(Material for this task Opens)
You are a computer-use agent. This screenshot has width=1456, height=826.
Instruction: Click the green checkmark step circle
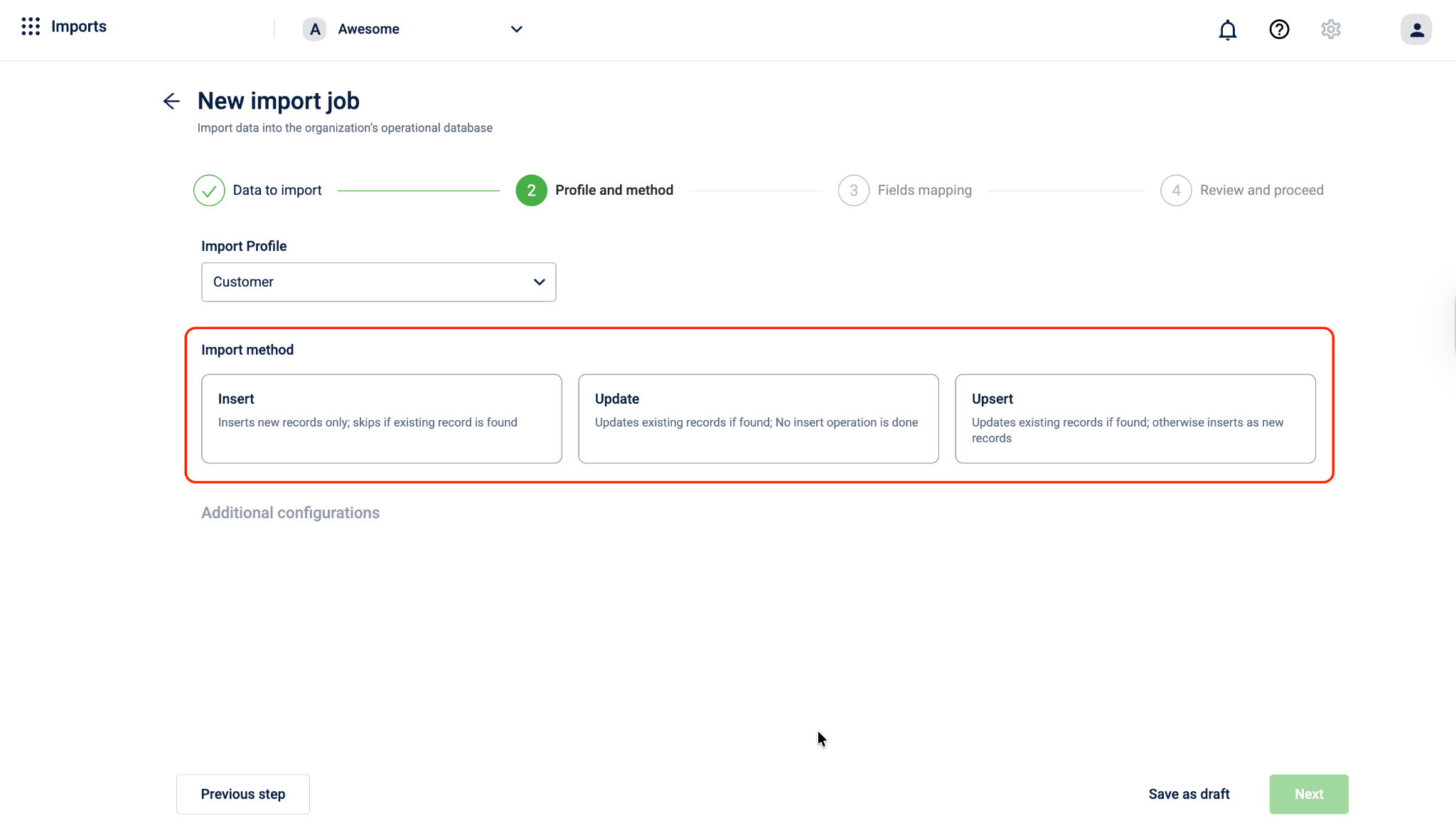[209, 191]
(Material for this task Closes)
(Material for this task Opens)
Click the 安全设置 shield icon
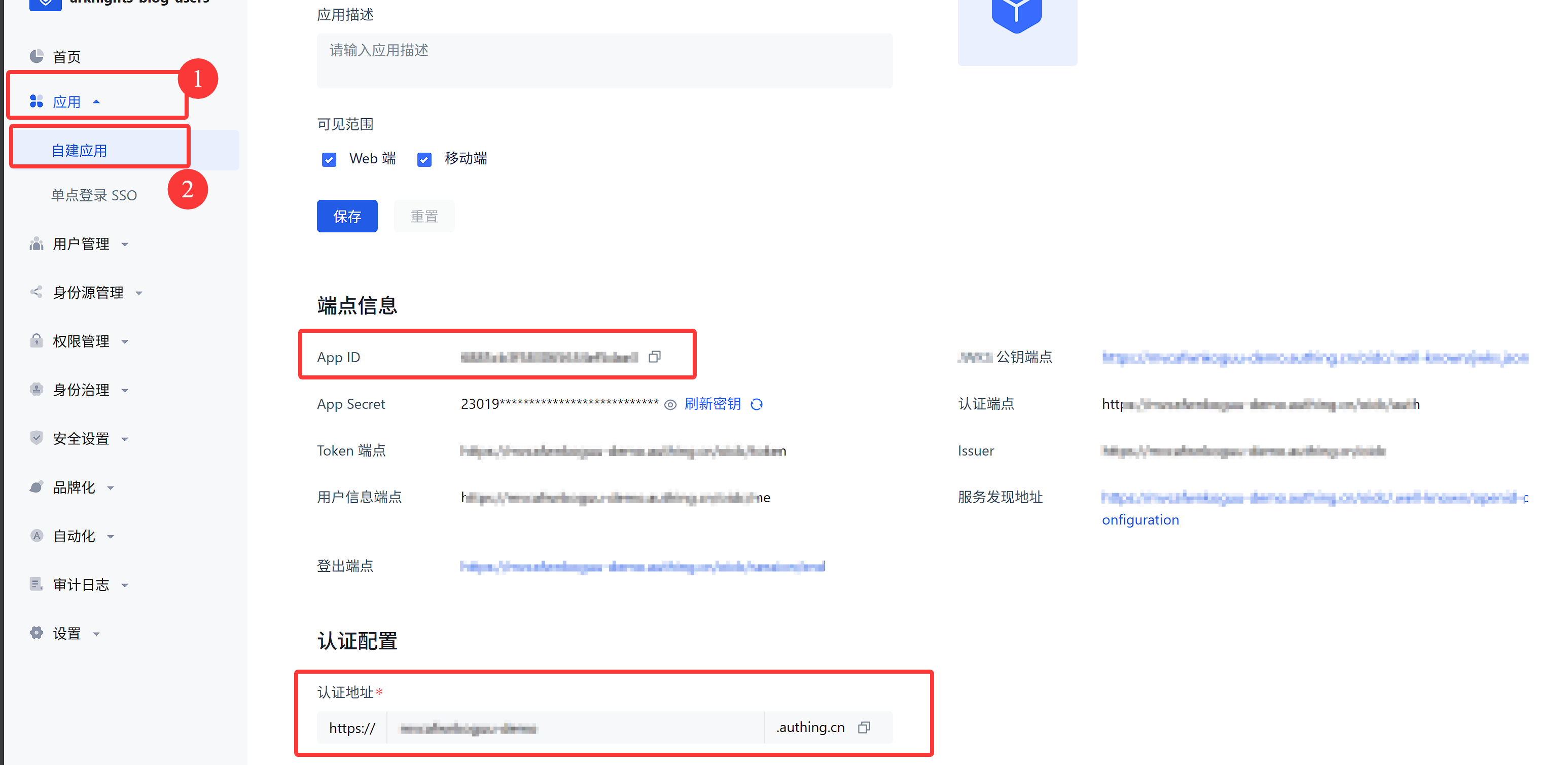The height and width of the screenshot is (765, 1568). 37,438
(Material for this task Closes)
(Material for this task Opens)
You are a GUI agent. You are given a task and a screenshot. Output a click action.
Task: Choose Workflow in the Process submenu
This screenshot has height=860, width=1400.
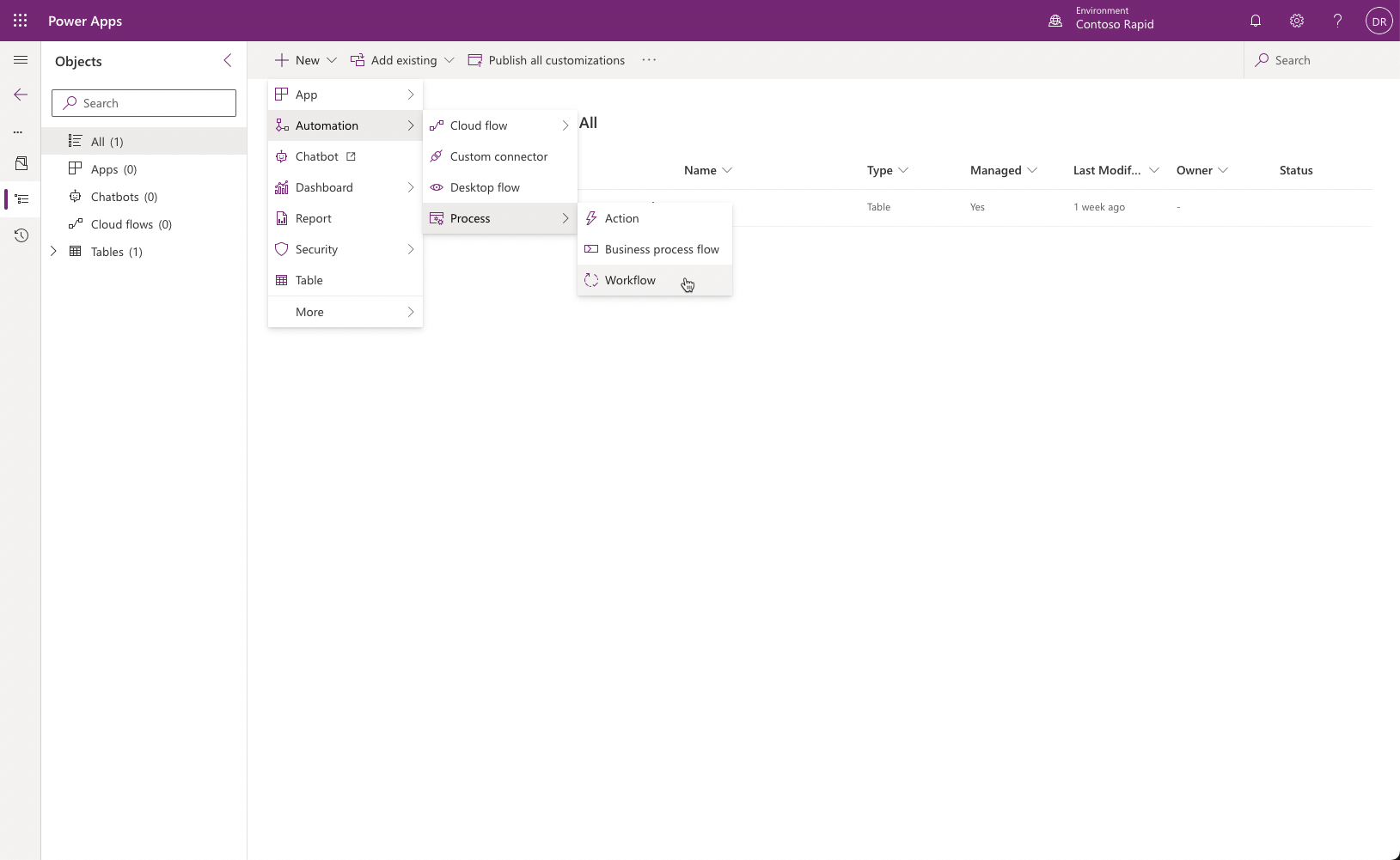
(Material for this task Closes)
### Work to complete:
Among the lines above, find those with the string "agent" and copy them.

### Answer box:
You are a computer-use agent. This screenshot has width=1456, height=826.
You are a GUI agent. You are given a task and a screenshot. Output a click action.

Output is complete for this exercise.